К 1962 году я почувствовал, что зашел в тупик иллюзорности. Пытаясь найти выход, усиленно занялся гравюрой на линолиуме, мне казалось, что условный язык графики даст мне возможность выхода из тупика. Знакомство с В.Волковым оказалось спасительным. Он на многое открыл мне глаза и прежде всего обратил мое внимание на архитектонику построения пространства холста. Это было совершенной новостью для меня, от академических профессоров я не слышал даже такого понятия «пространство плоскости».

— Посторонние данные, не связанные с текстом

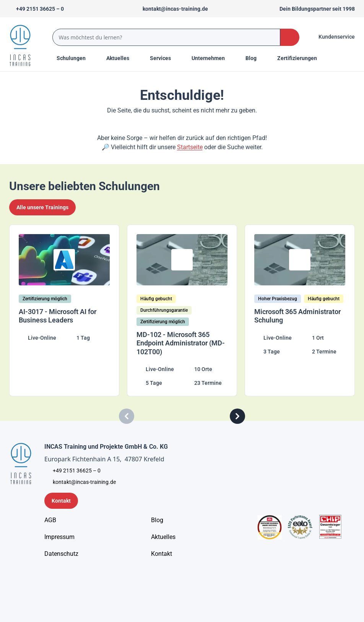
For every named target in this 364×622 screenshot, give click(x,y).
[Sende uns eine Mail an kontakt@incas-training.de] (172, 9)
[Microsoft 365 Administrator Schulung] (300, 310)
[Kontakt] (161, 554)
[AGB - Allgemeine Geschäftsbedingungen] (50, 520)
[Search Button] (290, 37)
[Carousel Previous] (127, 416)
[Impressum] (59, 537)
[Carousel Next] (237, 416)
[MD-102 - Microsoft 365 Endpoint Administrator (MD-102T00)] (182, 310)
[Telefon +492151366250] (36, 9)
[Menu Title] (122, 58)
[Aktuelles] (163, 537)
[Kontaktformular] (61, 501)
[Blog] (157, 520)
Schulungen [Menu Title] (75, 58)
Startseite (190, 147)
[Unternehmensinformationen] (61, 554)
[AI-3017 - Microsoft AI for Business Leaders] (64, 310)
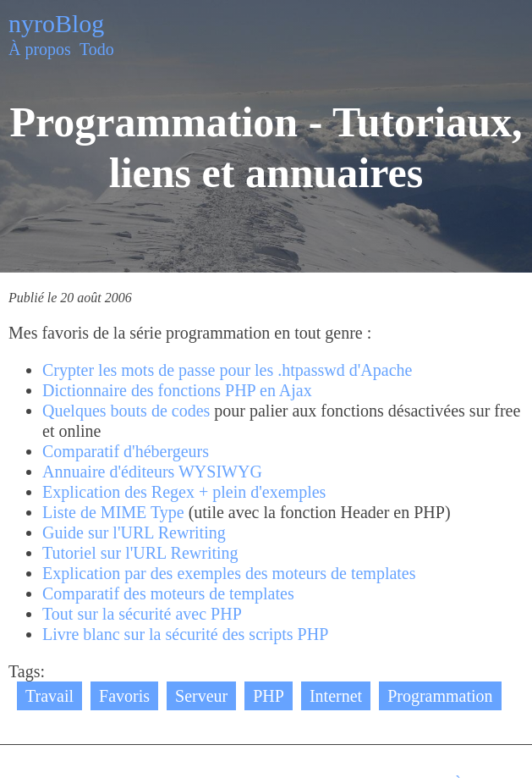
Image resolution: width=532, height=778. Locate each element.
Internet (336, 696)
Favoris (124, 696)
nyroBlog (56, 23)
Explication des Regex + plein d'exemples (184, 492)
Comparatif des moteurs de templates (168, 593)
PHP (268, 696)
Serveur (201, 696)
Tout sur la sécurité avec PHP (142, 614)
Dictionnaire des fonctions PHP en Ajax (177, 390)
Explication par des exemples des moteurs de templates (229, 573)
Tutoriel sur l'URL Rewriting (140, 553)
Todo (96, 49)
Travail (49, 696)
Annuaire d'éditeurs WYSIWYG (152, 472)
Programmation (440, 696)
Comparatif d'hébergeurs (125, 451)
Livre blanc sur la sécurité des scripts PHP (185, 634)
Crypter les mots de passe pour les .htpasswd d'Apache (227, 370)
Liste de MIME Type (113, 512)
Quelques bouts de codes (126, 411)
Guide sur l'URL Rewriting (134, 532)
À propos (40, 49)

И еще у нас был запомнившийся мне разговор. Володя тогда еще делал и выставлял свои знаменитые офорты. Глядя на них, он сказал примерно так: «Вот проживу я еще лет 20 и каждый год буду выдавать по несколько таких вот офортов, к концу жизни накопится их несколько сот… Стоит ли овчинка выделки?»
Он показал мне свои опыты освоения кубизма. Не сразу, конечно, я принял все это, многое меня смущало, но постепенно, когда я применил испытанный метод – копировать, многое стало открываться. Оказывается, руки иногда опережают сознание и осваивают материал быстрее и прочнее. У меня сохранилось много копий кубистических работ Пикассо и Брака.

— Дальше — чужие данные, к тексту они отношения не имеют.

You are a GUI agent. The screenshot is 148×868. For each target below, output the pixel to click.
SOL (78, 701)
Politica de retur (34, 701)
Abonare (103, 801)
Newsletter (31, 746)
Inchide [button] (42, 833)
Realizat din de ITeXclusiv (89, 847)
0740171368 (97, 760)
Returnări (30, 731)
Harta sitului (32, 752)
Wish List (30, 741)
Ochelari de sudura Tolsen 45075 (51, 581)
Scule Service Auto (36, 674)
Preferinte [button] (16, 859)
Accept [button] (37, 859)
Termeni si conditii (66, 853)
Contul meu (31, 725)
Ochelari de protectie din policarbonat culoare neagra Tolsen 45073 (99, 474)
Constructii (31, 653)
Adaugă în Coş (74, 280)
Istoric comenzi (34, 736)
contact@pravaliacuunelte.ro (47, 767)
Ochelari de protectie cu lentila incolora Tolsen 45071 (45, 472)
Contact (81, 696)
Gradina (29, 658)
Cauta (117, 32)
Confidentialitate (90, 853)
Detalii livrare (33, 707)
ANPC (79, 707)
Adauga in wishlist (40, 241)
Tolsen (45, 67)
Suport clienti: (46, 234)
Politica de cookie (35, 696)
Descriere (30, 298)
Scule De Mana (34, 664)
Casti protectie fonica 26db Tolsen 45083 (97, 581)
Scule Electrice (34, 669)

Я не участвовал в ЛОСХовских баталиях 1960-х годов, о которых пишет Л.Ткаченко в своем «Пути», во-первых, потому что еще не был членом ЛОСХ (я числился в Ярославском союзе художников, следовательно, прав у меня здесь не было), а во-вторых, меня никогда не манила трибуна для выражения своих чувств, видимо у меня нет общественного темперамента. Я углублялся в предмет своего изучения, все мои силы уходили на это, да еще надо было зарабатывать на хлеб, а это чаще всего была оформительская работа в Ярославском художественном фонде.
В 1967 году я окончательно перебрался в Питер к семье. Нужно было оформлять перевод из одного Союза художников в другой. Там, в Ярославле, я был принят в Союз как живописец и здесь, в Ленинграде, мог бы быть принят в секцию живописи. Но я уже хлебнул глоток свободы и понял, насколько важна творческая среда. Как раз В.Волков, его жена Г.Молчанова, их друг И.Голицын и их окружение стали для меня этой активной творческой средой, где я чувствовал себя постоянным учеником. Я выбрал секцию графики и не ошибся. Приняли меня хорошо, так как к тому времени у мен накопилось уже много листов линогравюр, я работал в графике уже профессионально.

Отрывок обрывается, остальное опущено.